Según el reportaje, un residente local declaró: «Se oyó un fuerte estruendo y vi cómo el dron caía del cielo».
En Ucrania, el portavoz del Ministerio de Asuntos Exteriores, Heorhii Tykhyi, declaró que «Rusia sigue desviando drones ucranianos hacia los países bálticos» y que lo hizo «a propósito, junto con una propaganda intensificada».
En un comunicado, dijo: «Pedimos disculpas a Estonia y a todos nuestros amigos bálticos por estos incidentes no intencionados», y recalcó que «utilizamos el espacio aéreo ruso para llegar hasta ellos».
Sus declaraciones se produjeron apenas unas horas después de que el servicio de inteligencia exterior ruso, el SVR, afirmara que Ucrania planeaba lanzar sus drones contra objetivos rusos desde Estonia, Letonia y Lituania.
El SVR informó que personal militar ucraniano especializado en drones ya había sido desplegado en bases militares en Letonia.
Letonia desestimó la afirmación calificándola de «desinformación» rusa, y el Ministerio de Asuntos Exteriores declaró que Riga «no ha dado su consentimiento para que su territorio y espacio aéreo se utilicen para llevar a cabo ataques contra objetivos en la Federación Rusa».
Y Tykhyi, de Ucrania, dijo: «No hay ninguna verdad en la última serie de falsedades de Moscú que acusan a Ucrania de preparar ataques contra Rusia desde el territorio de Letonia».

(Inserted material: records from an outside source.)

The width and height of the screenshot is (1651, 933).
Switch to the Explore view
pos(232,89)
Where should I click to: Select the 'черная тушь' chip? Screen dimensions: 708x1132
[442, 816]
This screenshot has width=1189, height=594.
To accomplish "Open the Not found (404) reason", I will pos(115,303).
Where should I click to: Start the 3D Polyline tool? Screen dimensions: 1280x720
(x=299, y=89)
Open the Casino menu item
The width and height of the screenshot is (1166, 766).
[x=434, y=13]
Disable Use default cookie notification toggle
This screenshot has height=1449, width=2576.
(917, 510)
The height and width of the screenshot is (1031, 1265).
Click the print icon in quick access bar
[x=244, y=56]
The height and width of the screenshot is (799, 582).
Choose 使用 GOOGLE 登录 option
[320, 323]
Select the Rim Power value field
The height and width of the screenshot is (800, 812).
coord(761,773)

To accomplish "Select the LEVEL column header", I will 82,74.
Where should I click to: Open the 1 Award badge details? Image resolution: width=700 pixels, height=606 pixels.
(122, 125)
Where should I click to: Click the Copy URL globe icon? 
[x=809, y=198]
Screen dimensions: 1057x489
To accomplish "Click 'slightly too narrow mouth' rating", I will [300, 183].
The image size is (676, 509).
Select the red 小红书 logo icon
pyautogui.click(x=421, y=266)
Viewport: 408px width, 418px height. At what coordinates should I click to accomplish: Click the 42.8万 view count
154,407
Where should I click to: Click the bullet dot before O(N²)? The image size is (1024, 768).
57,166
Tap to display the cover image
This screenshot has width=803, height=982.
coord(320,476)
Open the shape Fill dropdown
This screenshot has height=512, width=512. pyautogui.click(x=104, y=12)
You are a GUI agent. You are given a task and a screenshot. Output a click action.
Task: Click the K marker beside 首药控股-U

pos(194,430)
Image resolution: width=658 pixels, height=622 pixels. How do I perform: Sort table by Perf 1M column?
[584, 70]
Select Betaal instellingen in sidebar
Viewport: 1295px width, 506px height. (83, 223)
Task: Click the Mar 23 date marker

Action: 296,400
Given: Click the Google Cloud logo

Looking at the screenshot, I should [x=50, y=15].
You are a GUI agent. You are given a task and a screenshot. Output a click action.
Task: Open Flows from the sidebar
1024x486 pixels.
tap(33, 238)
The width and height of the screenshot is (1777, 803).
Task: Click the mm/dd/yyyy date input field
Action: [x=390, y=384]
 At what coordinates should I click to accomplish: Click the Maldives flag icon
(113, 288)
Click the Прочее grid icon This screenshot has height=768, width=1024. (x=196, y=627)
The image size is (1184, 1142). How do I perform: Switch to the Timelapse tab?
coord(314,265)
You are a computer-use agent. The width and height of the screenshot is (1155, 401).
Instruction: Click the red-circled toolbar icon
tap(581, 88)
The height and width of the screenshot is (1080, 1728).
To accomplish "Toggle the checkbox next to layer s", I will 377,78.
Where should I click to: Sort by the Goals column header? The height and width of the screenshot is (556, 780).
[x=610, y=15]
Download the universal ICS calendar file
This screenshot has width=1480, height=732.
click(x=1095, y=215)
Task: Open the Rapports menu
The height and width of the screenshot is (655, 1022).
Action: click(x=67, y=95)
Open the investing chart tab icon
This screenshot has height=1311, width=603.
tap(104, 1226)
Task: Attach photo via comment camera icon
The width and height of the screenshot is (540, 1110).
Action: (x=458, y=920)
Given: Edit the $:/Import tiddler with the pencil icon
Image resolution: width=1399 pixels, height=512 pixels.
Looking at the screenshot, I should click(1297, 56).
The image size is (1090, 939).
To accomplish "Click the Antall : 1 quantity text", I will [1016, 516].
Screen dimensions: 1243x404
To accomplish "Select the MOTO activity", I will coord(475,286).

Existe una creciente preocupación en los tres estados bálticos situados en el flanco más oriental de la OTAN ante la posibilidad de que Moscú esté planeando importantes provocaciones para poner a prueba la determinación de la alianza militar.
El año pasado, más países de la OTAN acordaron trasladar tropas y aviones de combate hacia el este después de que más de una docena de drones entraran en el espacio aéreo de Polonia, otro miembro de la alianza.